Taxiarchis Foivos Blounas
Robotic Reconfiguration of Dynamic Indoor Environments
My research focuses on enabling mobile manipulators to autonomously reconfigure dynamic indoor environments from abstract task specifications. This work involves the development of systems that can perceive, reason, and act in complex, evolving settings. A central challenge lies in constructing manipulation-relevant representations of the environment. To address this, semantic mapping techniques are being developed to enable robust localization with respect to immovable features, generate structured scene graphs that encode object relationships, and support the detection of environmental changes over time. Building on these representations, large language models are used to guide symbolic reconfiguration planning, allowing the system to interpret high-level instructions and automatically generate behavior trees for execution. The physical execution of reconfiguration relies on force-aware manipulation strategies that ensure safe and effective interaction with movable objects.

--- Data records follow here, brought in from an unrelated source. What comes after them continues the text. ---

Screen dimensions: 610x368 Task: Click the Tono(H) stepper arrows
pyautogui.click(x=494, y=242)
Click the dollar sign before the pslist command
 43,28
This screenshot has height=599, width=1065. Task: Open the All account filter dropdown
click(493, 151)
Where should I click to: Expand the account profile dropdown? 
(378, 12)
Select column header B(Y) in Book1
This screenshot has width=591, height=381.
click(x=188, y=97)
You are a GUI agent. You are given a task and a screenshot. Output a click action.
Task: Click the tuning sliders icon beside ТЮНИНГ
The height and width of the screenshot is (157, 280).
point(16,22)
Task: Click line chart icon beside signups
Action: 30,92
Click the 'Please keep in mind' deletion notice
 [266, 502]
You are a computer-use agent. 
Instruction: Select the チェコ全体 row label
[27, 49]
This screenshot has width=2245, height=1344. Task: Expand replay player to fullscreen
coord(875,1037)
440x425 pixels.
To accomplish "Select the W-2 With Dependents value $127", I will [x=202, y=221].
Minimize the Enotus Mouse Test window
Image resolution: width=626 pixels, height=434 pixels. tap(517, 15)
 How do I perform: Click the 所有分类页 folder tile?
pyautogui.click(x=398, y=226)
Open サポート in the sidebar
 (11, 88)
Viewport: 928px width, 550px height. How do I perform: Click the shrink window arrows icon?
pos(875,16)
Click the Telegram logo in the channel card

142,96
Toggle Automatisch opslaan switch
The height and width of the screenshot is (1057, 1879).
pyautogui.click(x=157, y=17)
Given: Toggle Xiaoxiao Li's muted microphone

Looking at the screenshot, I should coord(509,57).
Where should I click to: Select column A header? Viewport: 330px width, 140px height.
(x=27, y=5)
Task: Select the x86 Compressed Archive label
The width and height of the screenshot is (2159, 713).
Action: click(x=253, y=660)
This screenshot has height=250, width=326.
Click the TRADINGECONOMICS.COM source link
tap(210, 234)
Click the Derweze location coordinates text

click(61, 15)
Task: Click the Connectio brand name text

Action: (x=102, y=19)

These capabilities are integrated on heterogeneous robotic platforms, including ABB’s Mobile YuMi and mobile forklifts. The final goal is to demonstrate full-scene reconfiguration in realistic indoor environments that reflect the capabilities and constraints of the available platforms. By combining semantic perception, high-level planning, and robust whole-body interaction, the research aims to advance the autonomy and adaptability of mobile manipulators in real-world indoor settings.


Jiaolong Li
Advancing Bi-Manual Robotics Through Imitation Learning
My goal is to leverage the power of imitation learning to significantly enhance the development of bi-manual robots. The core idea is to push these multi-limbed systems towards achieving better and more efficient policy learning. By enabling bi-manual robots to learn complex, coordinated actions directly from human demonstrations, I aim to unlock new levels of dexterity and adaptability. This approach promises to streamline the training process, reduce the need for extensive manual programming, and ultimately lead to more capable and versatile robotic agents for a wide range of applications.
Abhishek Kashyap
Learning Object Affordances for Full-body Mobile Manipulation
A mobile robot manipulator – or in short, a mobile manipulator – comprises of one or more robot arms mounted on a movable base. The mobile base greatly expands the reachable workspace, allowing the manipulator to perform tasks that may not have been possible due to reachability constraints or insufficient degrees of freedom. To accomplish tasks, the mobile manipulator needs to form a representation of the scene or the environment it’s operating in. Scene representations like Neural Radiance Fields (NeRFs) and Gaussian Splatting encode scene information in a way that can also render photorealistic images from novel viewpoints. Scene representations suitable for manipulation and navigation in the context of mobile manipulation will be explored.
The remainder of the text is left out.